Well 2'' trigger means you start plowing at 2'' and every 2'' or more plow again till the storm is over 
Charging depends what type of contract you have 

lots that has 2'' trigger I price them at 2'' 
So lets say its a storm of 6'' and First visit I get there and 3'' I plow it Come back plow the other 3'' When I bill I charge for 6'' So 2'' price x 3

Then lots has no triggers it every visit 

So depends what type contract you have .


----------



## b16bri (Sep 24, 2013)

Great I appreciate it Keep them coming guys. So what do you guys prefer when talking about billing do you prefer triggers or charging per visit or per push for resi and small commercial what's better ?


----------



## Antlerart06 (Feb 28, 2011)

b16bri;1958530 said:


> Great I appreciate it Keep them coming guys. So what do you guys prefer when talking about billing do you prefer triggers or charging per visit or per push for resi and small commercial what's better ?

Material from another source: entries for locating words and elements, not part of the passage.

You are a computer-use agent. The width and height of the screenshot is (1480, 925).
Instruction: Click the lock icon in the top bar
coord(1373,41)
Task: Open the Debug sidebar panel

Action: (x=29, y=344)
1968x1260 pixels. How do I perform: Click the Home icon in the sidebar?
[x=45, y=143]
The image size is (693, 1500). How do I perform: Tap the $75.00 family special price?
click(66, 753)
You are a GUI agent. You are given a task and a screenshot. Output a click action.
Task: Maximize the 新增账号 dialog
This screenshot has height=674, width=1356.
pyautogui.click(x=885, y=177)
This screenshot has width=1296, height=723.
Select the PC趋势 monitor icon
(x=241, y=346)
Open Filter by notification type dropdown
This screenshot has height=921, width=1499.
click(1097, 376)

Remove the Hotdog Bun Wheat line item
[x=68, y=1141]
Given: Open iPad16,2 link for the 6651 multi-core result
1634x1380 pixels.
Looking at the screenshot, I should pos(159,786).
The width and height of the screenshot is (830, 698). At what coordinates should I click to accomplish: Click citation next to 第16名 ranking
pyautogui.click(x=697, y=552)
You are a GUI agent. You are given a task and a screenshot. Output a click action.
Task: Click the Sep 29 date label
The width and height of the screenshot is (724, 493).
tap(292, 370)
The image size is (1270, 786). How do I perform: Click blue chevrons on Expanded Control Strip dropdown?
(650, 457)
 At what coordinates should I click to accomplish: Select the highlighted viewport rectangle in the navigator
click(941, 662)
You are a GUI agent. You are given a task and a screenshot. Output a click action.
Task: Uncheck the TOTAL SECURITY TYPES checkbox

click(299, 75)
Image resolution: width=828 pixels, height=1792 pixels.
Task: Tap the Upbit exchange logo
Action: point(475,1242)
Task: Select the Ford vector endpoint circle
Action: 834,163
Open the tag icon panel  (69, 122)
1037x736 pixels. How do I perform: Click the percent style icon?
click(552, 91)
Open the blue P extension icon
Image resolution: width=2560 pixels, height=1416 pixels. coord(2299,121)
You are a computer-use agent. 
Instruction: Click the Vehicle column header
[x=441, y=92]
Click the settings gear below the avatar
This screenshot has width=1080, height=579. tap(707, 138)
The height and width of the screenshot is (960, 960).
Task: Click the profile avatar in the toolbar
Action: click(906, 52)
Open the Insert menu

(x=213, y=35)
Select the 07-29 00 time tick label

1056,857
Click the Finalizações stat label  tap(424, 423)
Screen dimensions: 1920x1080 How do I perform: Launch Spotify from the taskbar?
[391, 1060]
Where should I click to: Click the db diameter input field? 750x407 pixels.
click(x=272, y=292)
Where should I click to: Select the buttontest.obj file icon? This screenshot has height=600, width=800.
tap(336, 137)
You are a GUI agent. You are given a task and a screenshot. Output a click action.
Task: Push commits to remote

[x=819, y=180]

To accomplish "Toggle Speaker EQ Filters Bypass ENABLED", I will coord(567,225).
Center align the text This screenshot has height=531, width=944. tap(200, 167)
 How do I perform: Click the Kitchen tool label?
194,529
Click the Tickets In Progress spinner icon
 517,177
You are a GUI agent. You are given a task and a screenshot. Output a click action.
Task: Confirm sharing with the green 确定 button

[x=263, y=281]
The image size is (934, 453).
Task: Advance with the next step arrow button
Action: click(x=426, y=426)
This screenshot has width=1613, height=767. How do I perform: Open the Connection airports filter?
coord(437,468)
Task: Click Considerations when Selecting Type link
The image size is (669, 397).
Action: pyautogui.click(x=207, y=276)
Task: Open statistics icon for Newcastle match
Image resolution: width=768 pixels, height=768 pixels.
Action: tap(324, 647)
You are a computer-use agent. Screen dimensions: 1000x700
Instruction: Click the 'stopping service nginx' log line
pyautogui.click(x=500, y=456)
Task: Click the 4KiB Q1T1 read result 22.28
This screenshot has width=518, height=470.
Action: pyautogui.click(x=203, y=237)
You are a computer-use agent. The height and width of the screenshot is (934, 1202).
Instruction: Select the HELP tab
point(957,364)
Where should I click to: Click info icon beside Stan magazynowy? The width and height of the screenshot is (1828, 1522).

Res I price at every 4'' with a 1 '' trigger starting point

On Com. I like per visit easy to keep track more money to be made. Since you plow during the storm bad part is, might be long day or night till you go home. 
I have one seasonal and this being a dry year for me, I'm liking it.
Last year wasn't much profit.


----------



## b16bri (Sep 24, 2013)

I'm sorry I'm a little confused how does that work exactly you start plowing at 1 inch but charge for 4 inches ? Does this mean you charge them for 4 inches regardless if you plow 2 or 6 Inches. Do you charge more if it's over a certain number of inches let's say you get a 20 inch blizzard storm how do you handle this ?


----------



## Antlerart06 (Feb 28, 2011)

b16bri;1958560 said:


> I'm sorry I'm a little confused how does that work exactly you start plowing at 1 inch but charge for 4 inches ? Does this mean you charge them for 4 inches regardless if you plow 2 or 6 Inches. Do you charge more if it's over a certain number of inches let's say you get a 20 inch blizzard storm how do you handle this ?


Starting point is 1'' 
Price up to 4'' so every 4'' I charge the price. 
So if I wait till the storm is over say its 8'' storm So I charge x2.
If its a 6'' storm I still charge x2. but 5'' storm it fall in the 4'' price so it 1 price.

Same storm I visit them at 6am and there is 5'' and come back after storm over to clean the other 3'' its still 8'' I charge x2 on the 4'' price.

So its a light storm I only get 1.5'' I charge same price the 4'' price. 
Anything under the 1'' the home owners will shovel there own drive or they will call tell come clean it and then its still same price.

20'' storm x5 price doesn't change $$ for every 4''.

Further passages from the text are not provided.